Your output should consist solely of the lines from the one holding "Given: Open the" to the end of the records below, inclusive, reproduced exactly and free of pictures.

^^^^^^^^^^^^^^^^

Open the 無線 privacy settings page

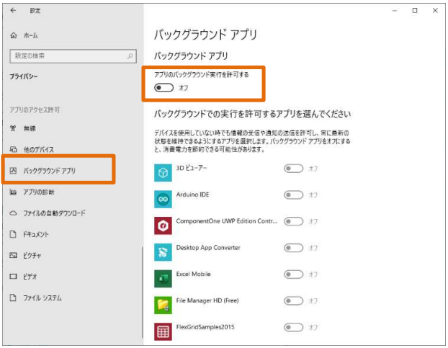(29, 128)
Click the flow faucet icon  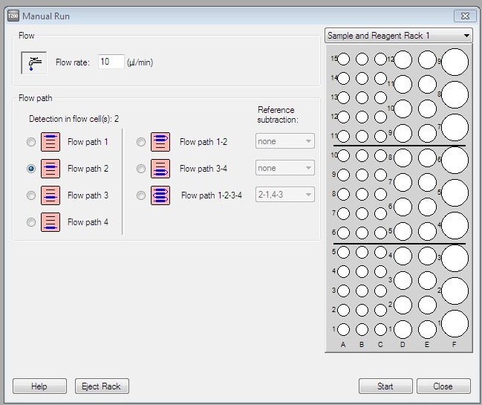(x=33, y=63)
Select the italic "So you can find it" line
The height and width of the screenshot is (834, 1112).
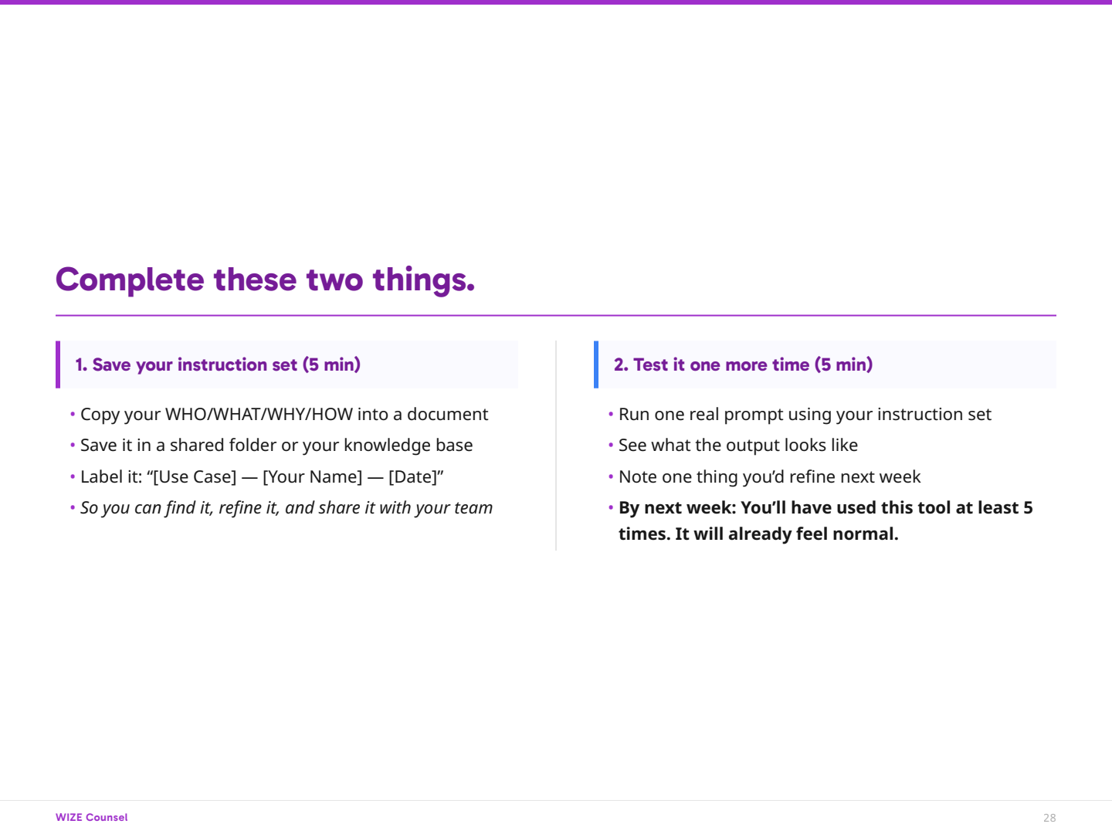click(x=286, y=508)
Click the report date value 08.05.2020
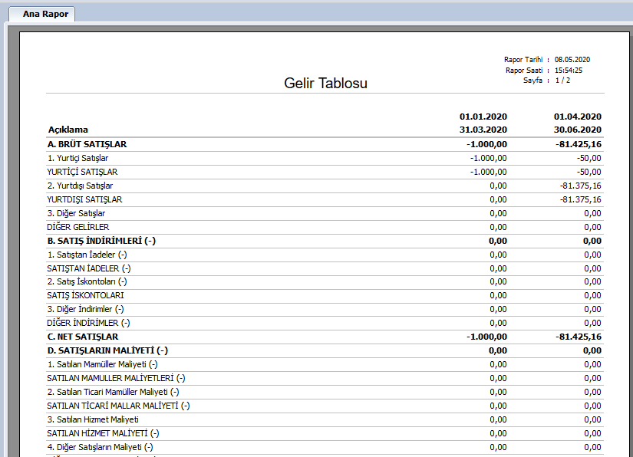The width and height of the screenshot is (633, 457). (572, 59)
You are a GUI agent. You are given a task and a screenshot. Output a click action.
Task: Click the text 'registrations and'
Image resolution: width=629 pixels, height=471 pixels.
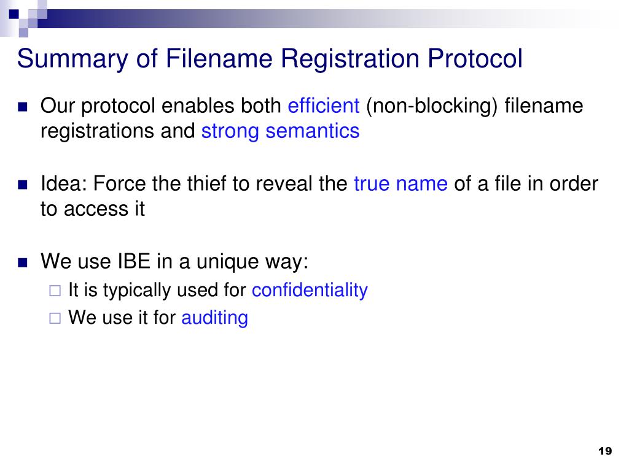coord(118,131)
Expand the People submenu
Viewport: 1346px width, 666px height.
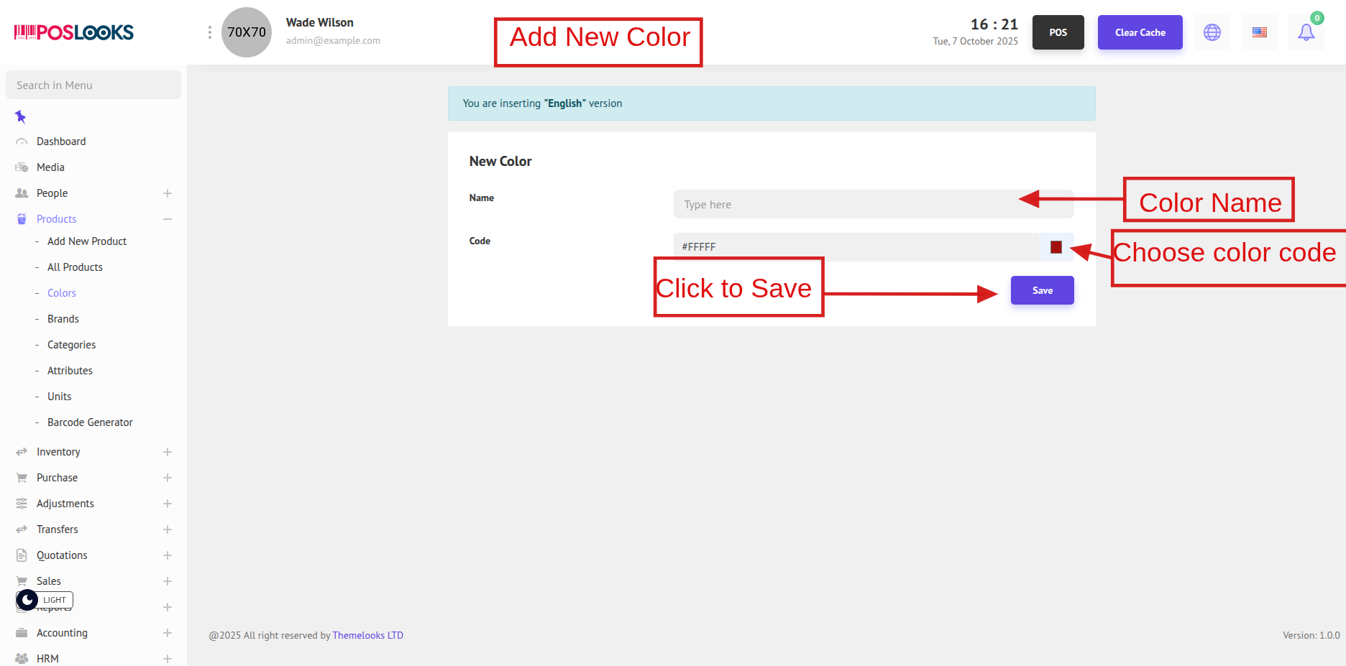(x=168, y=193)
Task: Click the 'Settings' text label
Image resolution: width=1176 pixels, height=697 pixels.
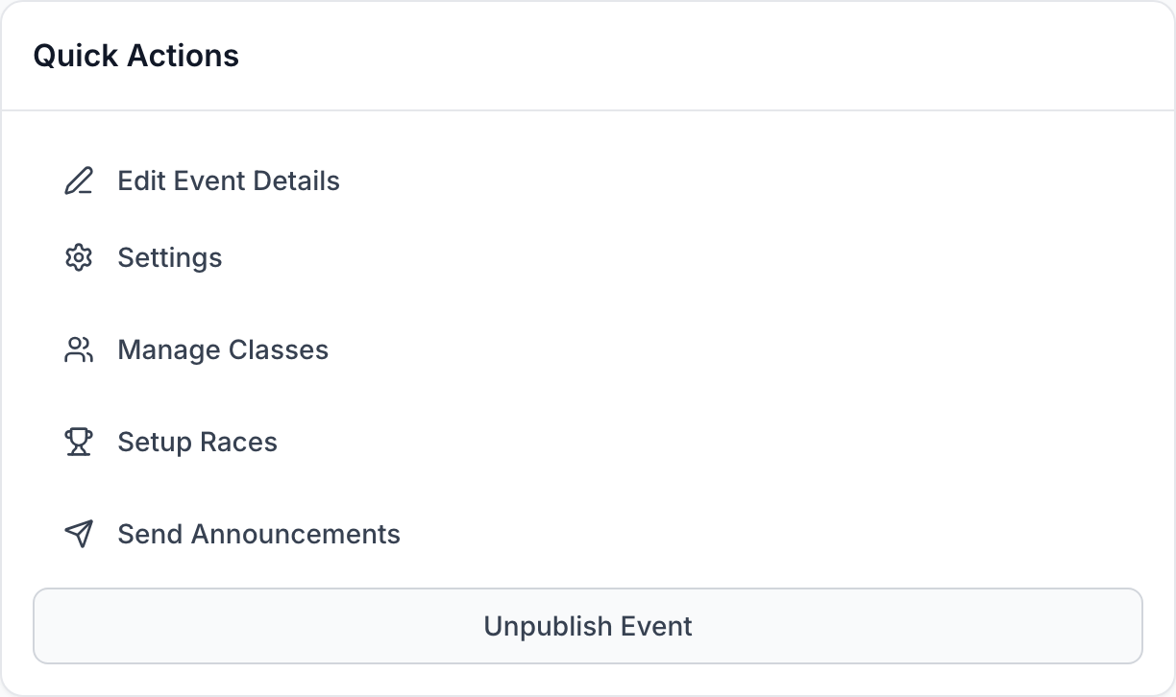Action: (170, 258)
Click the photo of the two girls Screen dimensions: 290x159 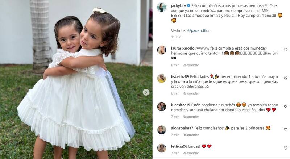[76, 80]
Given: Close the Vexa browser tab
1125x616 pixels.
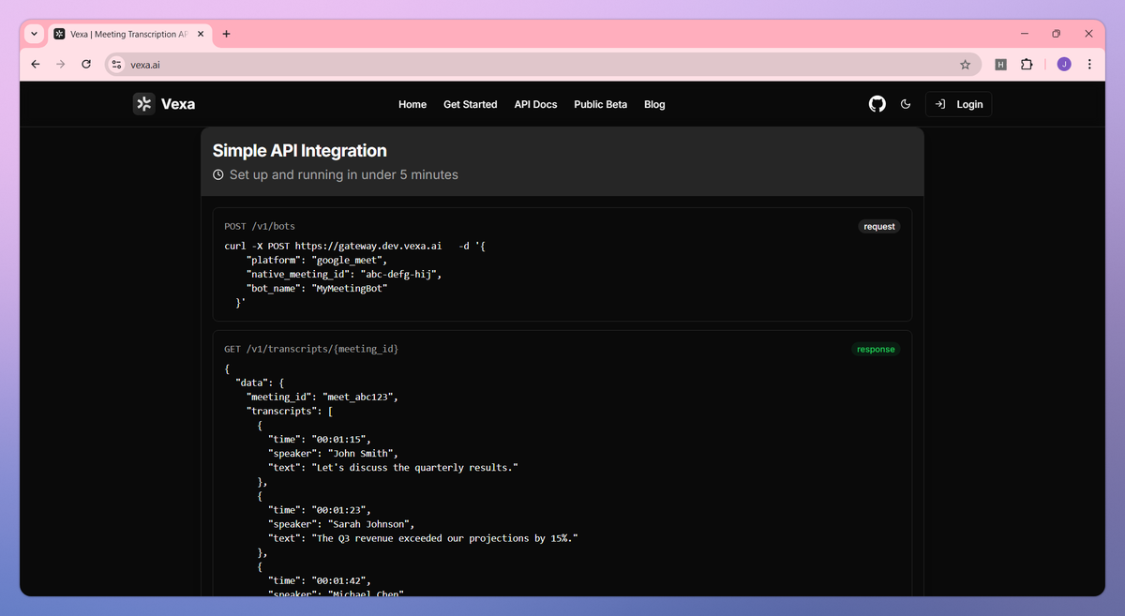Looking at the screenshot, I should click(200, 34).
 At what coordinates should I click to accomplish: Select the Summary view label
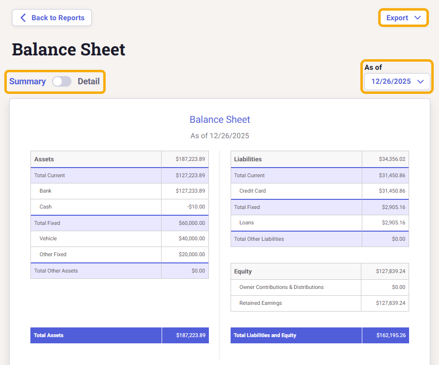coord(27,81)
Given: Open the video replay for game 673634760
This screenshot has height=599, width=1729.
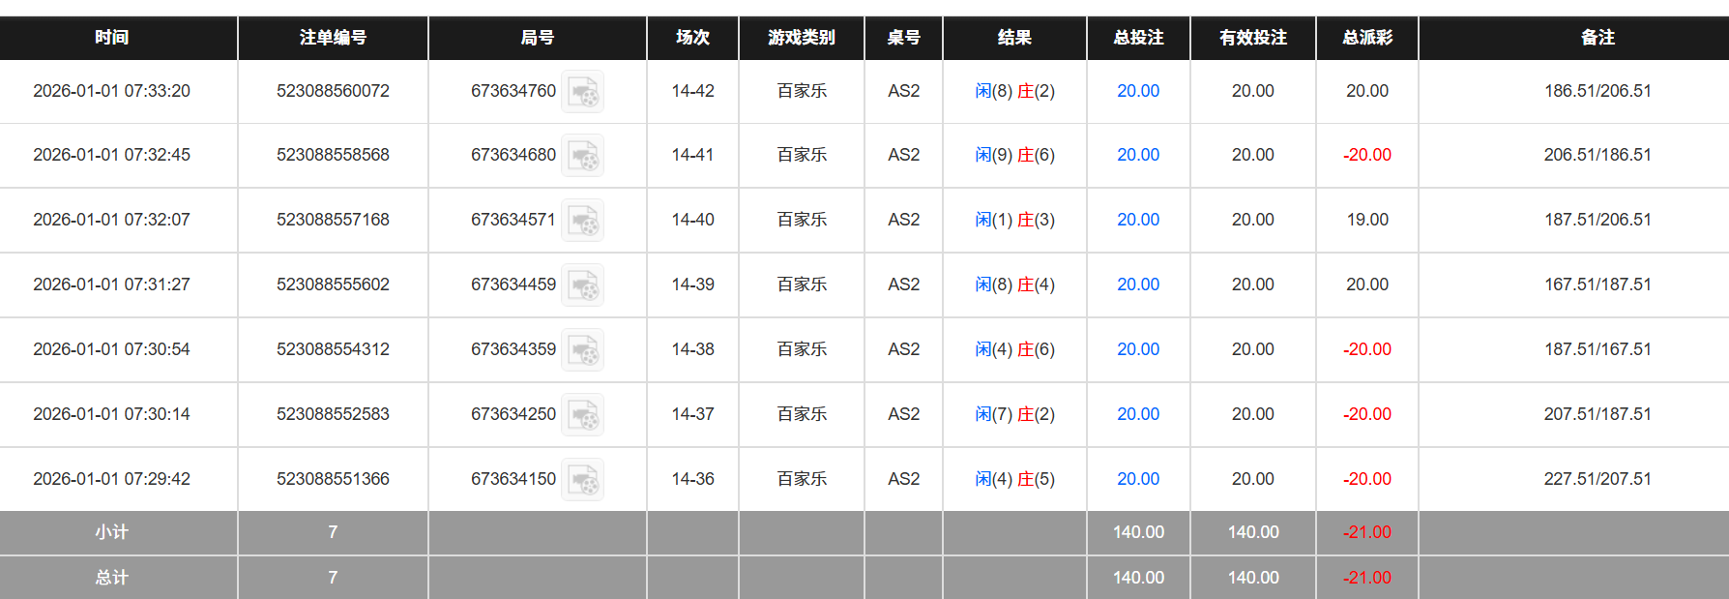Looking at the screenshot, I should pyautogui.click(x=582, y=91).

^^^^^^^^^^^^^^^^

▸ ANSWER TO THE EXERCISE
Given: Open the video replay for game 673634760
This screenshot has height=599, width=1729.
Looking at the screenshot, I should pyautogui.click(x=582, y=91).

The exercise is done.